▶ **MATERIAL FOR THIS EXERCISE**
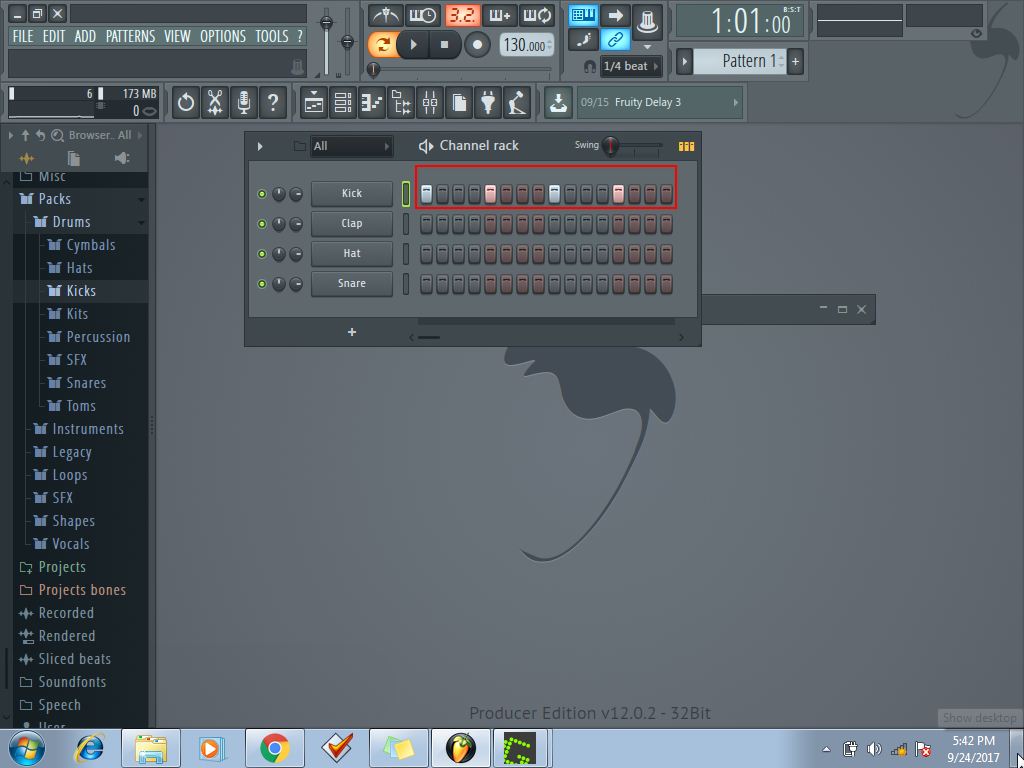Screen dimensions: 1024x768
Task: Add a new channel with plus button
Action: coord(352,332)
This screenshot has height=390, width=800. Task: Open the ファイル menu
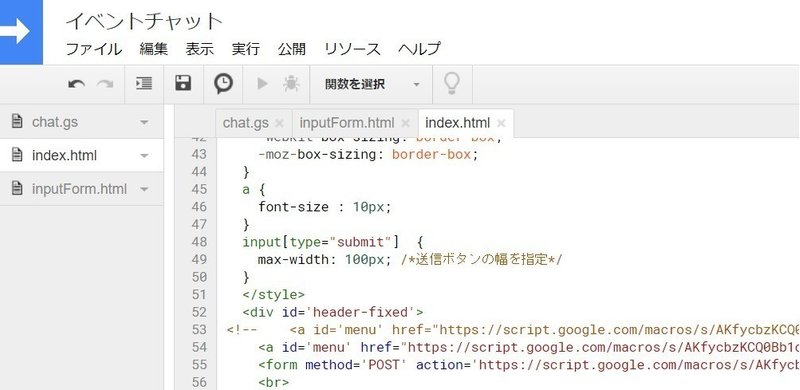click(x=94, y=49)
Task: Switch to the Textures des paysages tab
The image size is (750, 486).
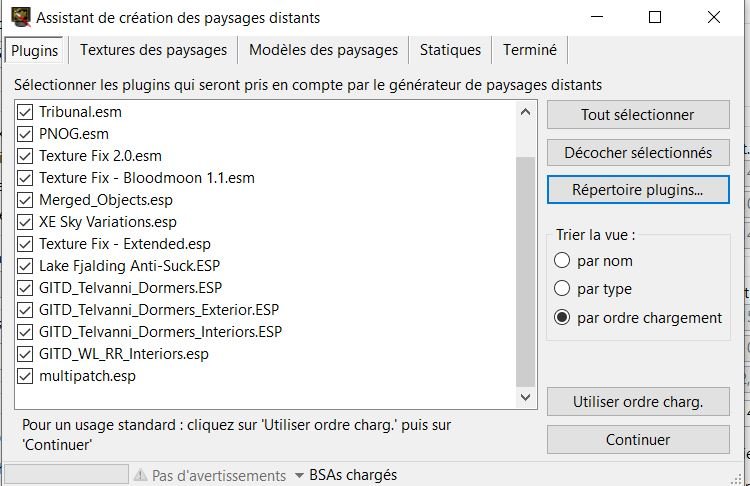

▶ **DESCRIPTION OF THE TASK**
Exactly the lines from the one with "This screenshot has" through the end of the records are to be repeated, both ends included, and pictures are to be omitted.

▶ **TASK SOLUTION**
This screenshot has height=390, width=800. Task: Open the ファイル menu
click(x=94, y=49)
Task: Switch to the Textures des paysages tab
The image size is (750, 486).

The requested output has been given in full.